# [TASK INSTRUCTIONS]
Gather, from the listing beneath this task, every line holding the string "computer".

# [PROVIDED DATA]
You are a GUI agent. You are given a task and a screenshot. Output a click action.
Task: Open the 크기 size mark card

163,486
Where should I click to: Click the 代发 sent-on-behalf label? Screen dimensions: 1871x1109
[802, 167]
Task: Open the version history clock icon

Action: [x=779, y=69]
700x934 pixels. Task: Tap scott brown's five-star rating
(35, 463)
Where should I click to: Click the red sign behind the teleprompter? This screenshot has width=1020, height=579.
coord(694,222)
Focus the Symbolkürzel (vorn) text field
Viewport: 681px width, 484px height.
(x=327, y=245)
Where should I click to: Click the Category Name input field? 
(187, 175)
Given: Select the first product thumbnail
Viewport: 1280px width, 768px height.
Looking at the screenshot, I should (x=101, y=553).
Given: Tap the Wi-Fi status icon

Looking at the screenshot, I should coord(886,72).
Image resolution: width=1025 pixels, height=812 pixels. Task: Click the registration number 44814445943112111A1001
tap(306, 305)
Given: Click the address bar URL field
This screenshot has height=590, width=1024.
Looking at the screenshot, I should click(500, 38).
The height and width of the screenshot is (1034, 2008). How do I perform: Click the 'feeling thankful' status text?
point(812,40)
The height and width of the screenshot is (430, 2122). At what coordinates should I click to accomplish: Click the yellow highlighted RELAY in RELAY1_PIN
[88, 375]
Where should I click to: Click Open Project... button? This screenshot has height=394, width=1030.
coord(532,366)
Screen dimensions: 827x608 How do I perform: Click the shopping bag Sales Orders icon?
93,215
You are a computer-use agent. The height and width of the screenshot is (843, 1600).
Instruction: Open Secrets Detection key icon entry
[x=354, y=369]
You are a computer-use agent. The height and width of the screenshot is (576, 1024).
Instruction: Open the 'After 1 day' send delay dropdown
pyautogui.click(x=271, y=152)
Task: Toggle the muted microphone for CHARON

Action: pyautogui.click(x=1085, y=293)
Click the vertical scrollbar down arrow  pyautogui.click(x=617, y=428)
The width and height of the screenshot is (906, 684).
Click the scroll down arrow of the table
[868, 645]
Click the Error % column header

# [RESULT FOR THIS EXERCISE]
You are a computer-use agent. The height and width of the screenshot is (843, 1600).
You are a computer-use agent. The height and width of the screenshot is (576, 1024).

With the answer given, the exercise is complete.